[Opening Provided data section]

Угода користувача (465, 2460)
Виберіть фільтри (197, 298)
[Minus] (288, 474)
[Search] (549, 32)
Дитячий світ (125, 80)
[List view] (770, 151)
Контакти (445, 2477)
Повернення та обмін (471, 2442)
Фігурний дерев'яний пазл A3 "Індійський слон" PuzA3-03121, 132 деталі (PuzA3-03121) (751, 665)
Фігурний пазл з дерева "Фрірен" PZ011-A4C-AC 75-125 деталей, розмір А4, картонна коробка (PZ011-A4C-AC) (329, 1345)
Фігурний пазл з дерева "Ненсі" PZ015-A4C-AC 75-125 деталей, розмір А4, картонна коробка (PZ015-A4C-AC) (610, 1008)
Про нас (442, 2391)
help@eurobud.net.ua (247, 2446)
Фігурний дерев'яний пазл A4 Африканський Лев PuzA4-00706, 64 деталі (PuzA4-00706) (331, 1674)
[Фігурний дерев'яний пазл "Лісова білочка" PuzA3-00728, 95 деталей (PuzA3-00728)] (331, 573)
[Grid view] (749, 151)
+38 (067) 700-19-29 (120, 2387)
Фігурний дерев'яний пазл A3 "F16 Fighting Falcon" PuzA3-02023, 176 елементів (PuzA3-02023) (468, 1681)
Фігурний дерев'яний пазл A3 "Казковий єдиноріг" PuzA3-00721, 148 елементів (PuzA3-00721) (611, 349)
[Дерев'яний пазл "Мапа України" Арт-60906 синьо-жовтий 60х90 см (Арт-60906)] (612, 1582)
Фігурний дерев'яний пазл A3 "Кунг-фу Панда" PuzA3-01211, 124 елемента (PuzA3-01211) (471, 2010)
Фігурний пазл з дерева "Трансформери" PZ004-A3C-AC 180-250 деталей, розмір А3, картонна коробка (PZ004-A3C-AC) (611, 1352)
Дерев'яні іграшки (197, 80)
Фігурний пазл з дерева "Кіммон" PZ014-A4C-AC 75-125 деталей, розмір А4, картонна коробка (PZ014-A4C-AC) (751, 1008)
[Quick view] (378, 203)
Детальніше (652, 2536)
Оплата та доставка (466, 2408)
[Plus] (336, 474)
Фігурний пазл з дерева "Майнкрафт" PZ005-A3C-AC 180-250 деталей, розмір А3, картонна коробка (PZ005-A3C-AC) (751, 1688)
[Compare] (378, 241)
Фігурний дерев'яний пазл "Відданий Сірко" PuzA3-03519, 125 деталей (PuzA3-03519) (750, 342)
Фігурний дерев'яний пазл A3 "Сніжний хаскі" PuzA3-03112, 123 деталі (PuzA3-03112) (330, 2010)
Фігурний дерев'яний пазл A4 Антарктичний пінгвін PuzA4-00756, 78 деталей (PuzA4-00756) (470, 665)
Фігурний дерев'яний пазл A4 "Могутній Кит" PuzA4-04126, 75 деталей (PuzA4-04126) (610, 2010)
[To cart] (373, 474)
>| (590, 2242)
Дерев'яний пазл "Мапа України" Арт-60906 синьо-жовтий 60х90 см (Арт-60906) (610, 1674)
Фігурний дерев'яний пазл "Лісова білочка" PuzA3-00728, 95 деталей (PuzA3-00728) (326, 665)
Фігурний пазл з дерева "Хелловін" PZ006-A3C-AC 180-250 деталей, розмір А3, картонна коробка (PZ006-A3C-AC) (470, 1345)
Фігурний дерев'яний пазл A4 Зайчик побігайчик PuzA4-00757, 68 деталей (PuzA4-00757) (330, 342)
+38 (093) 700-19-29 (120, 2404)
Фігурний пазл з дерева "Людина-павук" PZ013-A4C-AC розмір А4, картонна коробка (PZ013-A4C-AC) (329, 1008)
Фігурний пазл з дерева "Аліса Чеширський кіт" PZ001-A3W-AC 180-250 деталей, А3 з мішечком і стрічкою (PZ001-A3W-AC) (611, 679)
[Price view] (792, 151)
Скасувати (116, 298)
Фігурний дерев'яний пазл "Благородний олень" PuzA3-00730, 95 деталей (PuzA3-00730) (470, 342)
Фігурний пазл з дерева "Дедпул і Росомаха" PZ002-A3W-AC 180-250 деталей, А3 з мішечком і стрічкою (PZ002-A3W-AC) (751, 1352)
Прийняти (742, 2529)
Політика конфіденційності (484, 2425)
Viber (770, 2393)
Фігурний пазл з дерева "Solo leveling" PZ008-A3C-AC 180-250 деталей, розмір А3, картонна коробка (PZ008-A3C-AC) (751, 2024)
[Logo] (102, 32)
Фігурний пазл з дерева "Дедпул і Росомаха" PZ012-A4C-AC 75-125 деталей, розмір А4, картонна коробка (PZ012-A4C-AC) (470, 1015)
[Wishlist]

[Closing Provided data section]

-- What you have to do --
Using the records above, please retype only the run of lines from the line holding "(PZ002-A3W-AC) (751, 1352)" through the last line, both ends included.

-- Expected answer --
Фігурний пазл з дерева "Дедпул і Росомаха" PZ002-A3W-AC 180-250 деталей, А3 з мішечком і стрічкою (PZ002-A3W-AC) (751, 1352)
Прийняти (742, 2529)
Політика конфіденційності (484, 2425)
Viber (770, 2393)
Фігурний пазл з дерева "Solo leveling" PZ008-A3C-AC 180-250 деталей, розмір А3, картонна коробка (PZ008-A3C-AC) (751, 2024)
[Logo] (102, 32)
Фігурний пазл з дерева "Дедпул і Росомаха" PZ012-A4C-AC 75-125 деталей, розмір А4, картонна коробка (PZ012-A4C-AC) (470, 1015)
[Wishlist]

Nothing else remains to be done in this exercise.